Tuesday, August 17, 2010

Blind to giveway rules


-- Looking, but not seeing

Life is a potpourri of chance and opportunity.

Sometimes you come up smelling like roses and other times like steaming turd. Whichever the case, the winners are those who suck it up and enthusiastically saturate their olfactory organs with life’s sweet scents and steamy miasma.

Recently, I was presented with a stark illumination of this hackneyed wisdom, when a car operated by a driver who had failed to giveway suddenly appeared in front of my handlebars.

Before I could even conjure the words, steamy miasma, my bicycle, immediately followed by my face and shoulder, impacted the driver’s car door and window, and I was bounced backwards to the ground, where I writhed to the twisted rhythm of involuntary yowling.

There are better ways to stop. The head-stem of my carbon frame snapped in a style similar to the AC joint in my shoulder. My extremes pulsated with pain.

As kind passers-by tended my twisted form and hazy disbelief became aching reality, I found comfort in the generous care administered by strangers (and, later, ambulance staff) but also irritated overhearing an observer explaining: “He hit the car.” I really hated that and the possibility that those words could be construed to mean I was at fault. Sure, I hit the car, but only because Mr Blind Man was behind the wheel.

The other thought occurring to me as I wrestled the asphalt was, how did the driver not see me? How does anyone not see a pulsating 900-lumen nitelight (which on this occasion was working just fine)?

Turns out you can look, but not see. And not seeing is an excuse popular with errant motorists.

Anyway, now I am under the tender care of ACC and my insurer AA has stumped up for a new bicycle (not that I’m able to ride it just now).

The sad irony is that I was on a ‘recovery’ ride following the first day of a training programme.

Not wanting to fall too far behind schedule while my shoulder heals I’ve had to dust off the wind trainer.
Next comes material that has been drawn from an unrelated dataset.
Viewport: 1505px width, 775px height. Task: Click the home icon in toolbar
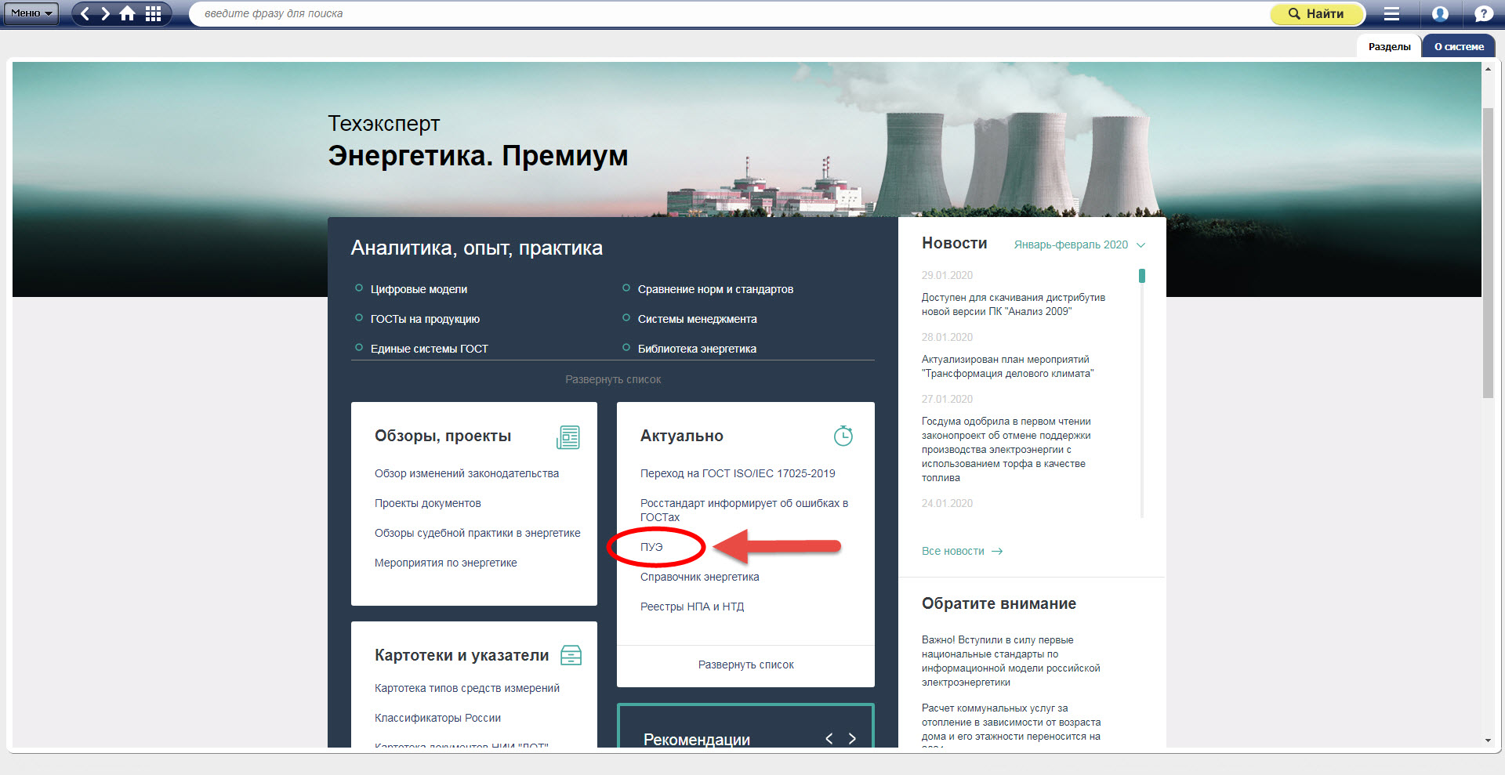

And what fun it is dry humping the steel mule, unable to hold the handlebars and shaking my fist at God for the pain in my taint.
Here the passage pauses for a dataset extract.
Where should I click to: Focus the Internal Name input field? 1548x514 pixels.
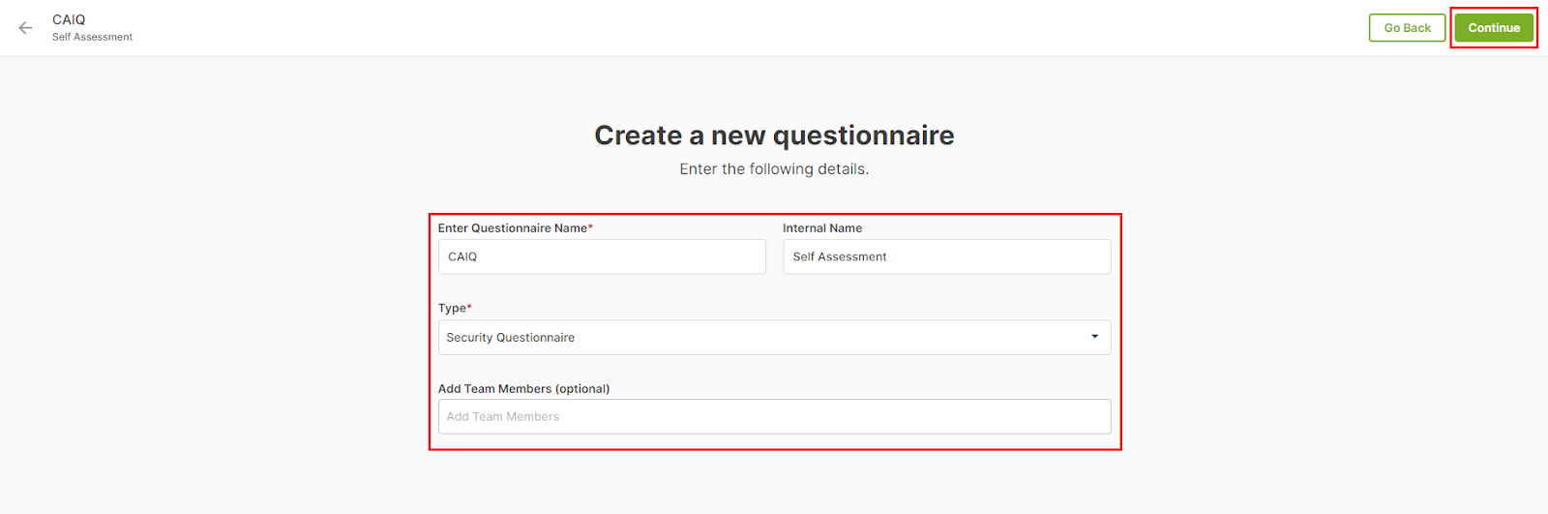(946, 257)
No hands is fine when you’re rummaging through a musette, but try it for an hour-or-so on a stationary trainer. Torture.

But, like I said, you’ve got to suck it up and find any traces of sweetness.

So, in this spirit, I’m pleased to share with you the rising excitement dispersing my miasmic mist.

Pictured below, the must-have for the recovering one-armed wind-training cyclist prone to taint pain. Called The Leaner™ it relieves taint pressure by allowing the operator to rest their good arm (your bad arm will likely be in a sling) on the ‘cross-bar’. You sort of ride in the same way you lean on the bar after work on a Friday.

So simple, yet so effective. You will be amazed.

1 comment:

Glendowie Bicycle Club said...

You need to have some nails poking out. Looks far to comfortable.